# SOURCE EXCERPT
───
The increase in the number of people employed in Northeast Ohio between April and May — 4,543 jobs — was greater than the employment growth between April 2015 and April 2016, when the region added 3,780 jobs, as tracked by the Ahola Crain’s Employment (ACE) Report.
The accelerating growth in May, an increase of 0.39% in the regional workforce, might not be a one-month blip.
Jack Kleinhenz, the Cleveland Heights economist who created the ACE Report model, said that it “portends an acceleration in regional economic activity.”
Kleinhenz’s analysis showed that the employment growth came, in raw numbers, more from the service sector than the manufacturing sector, since 80% of the region’s jobs are classified as service.
But on a percentage basis, more were created in the goods-producing sector. The region added 3,538 service jobs, a 0.37% increase, and 1,006 goods-producing, or manufacturing jobs, a 0.47% increase.
Strong growth in new manufacturing orders and modest gains in production and exports, Kleinhenz said, helped account for the growth in goods-producing jobs.
Employment growth in Northeast Ohio, the seven-county Cleveland-Akron area, outperformed on a percentage basis the growth in employment statewide.
In Ohio, nonagricultural employment increased 9,200 in May over April, from 5,477,600 to 5,486,800, a 0.17% increase, according to the Ohio Department of Jobs and Family Services, compared with Northeast Ohio’s 0.39% increase.
The growth in jobs and the declining unemployment rate — metro Cleveland’s unemployment rate is down to 4.8%, while Akron’s is 4.7% — hides a concern among economists about the declining participation of so-called prime-age men — males ages 25 to 54 — in the workforce.
───
# ENTRIES SHOWN
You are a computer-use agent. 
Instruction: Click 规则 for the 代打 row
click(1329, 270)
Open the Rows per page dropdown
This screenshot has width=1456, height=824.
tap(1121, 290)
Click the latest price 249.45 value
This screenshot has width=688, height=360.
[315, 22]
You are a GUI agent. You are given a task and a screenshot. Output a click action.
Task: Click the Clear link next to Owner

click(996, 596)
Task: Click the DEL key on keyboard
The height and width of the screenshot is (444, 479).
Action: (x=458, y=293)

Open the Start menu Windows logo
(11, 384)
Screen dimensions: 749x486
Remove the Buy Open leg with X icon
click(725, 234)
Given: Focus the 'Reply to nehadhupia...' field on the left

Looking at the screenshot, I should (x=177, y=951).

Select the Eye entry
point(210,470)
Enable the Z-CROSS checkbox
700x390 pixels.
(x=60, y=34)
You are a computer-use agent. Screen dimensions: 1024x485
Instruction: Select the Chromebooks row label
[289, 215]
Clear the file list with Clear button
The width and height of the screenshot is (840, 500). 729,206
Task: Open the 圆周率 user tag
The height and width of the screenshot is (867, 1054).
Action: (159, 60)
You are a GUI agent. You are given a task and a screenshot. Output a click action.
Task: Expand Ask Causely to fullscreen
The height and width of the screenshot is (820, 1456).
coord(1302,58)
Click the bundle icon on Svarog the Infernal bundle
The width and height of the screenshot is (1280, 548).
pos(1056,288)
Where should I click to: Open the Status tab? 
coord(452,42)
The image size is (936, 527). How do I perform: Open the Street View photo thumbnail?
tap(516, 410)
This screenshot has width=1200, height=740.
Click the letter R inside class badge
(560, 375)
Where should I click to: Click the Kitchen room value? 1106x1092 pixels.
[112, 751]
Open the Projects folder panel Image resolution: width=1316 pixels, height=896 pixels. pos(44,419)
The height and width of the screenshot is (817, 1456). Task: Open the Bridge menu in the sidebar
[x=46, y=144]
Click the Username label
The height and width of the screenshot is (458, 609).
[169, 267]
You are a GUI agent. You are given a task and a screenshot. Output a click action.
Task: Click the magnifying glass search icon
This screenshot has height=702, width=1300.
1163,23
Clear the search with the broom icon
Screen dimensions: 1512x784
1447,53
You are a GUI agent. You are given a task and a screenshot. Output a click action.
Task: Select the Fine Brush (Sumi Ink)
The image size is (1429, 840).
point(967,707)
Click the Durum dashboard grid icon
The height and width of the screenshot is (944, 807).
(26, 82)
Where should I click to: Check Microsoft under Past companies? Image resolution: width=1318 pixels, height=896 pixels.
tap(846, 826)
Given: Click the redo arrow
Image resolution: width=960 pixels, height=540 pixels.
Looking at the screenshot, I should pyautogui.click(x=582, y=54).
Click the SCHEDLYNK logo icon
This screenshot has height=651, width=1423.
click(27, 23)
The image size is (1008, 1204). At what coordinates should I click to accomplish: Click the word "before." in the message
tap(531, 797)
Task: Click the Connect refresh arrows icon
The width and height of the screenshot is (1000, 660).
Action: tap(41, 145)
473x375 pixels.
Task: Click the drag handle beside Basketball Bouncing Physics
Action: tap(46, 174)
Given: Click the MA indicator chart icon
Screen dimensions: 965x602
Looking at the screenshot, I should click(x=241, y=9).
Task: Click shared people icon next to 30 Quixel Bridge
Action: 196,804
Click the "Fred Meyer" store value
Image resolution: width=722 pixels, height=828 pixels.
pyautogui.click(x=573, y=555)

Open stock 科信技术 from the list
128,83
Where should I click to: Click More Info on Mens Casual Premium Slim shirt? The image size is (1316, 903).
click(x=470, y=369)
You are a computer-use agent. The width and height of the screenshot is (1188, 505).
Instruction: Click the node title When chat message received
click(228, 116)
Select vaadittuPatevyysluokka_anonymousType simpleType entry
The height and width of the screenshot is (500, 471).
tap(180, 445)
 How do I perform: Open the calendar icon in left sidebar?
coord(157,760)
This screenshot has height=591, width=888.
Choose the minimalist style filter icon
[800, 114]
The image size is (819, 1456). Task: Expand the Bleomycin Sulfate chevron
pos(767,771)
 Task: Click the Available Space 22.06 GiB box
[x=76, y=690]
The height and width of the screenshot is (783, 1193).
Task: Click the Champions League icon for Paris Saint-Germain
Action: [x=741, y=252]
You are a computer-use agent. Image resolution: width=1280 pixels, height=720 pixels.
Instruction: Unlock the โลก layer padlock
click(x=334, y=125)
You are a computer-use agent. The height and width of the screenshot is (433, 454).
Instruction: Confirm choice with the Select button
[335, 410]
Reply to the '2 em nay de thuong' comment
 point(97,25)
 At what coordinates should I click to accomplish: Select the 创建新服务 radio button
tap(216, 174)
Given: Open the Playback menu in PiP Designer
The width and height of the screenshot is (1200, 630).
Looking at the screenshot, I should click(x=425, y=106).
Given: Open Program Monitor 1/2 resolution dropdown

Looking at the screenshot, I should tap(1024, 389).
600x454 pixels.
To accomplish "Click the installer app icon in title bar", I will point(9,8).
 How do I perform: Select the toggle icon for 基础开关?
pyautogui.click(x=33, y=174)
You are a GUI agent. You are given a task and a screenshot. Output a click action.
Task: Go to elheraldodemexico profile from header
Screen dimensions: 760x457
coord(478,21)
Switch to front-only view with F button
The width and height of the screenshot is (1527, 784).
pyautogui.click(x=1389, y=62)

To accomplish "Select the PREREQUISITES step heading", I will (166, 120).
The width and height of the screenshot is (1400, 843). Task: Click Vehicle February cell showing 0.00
───
# EXERCISE
Reproduce word for word the section of the Northeast Ohio jobs article starting at "The growth in jobs" and ending at "in the workforce.".

# THE COMPLETED TASK
The growth in jobs and the declining unemployment rate — metro Cleveland’s unemployment rate is down to 4.8%, while Akron’s is 4.7% — hides a concern among economists about the declining participation of so-called prime-age men — males ages 25 to 54 — in the workforce.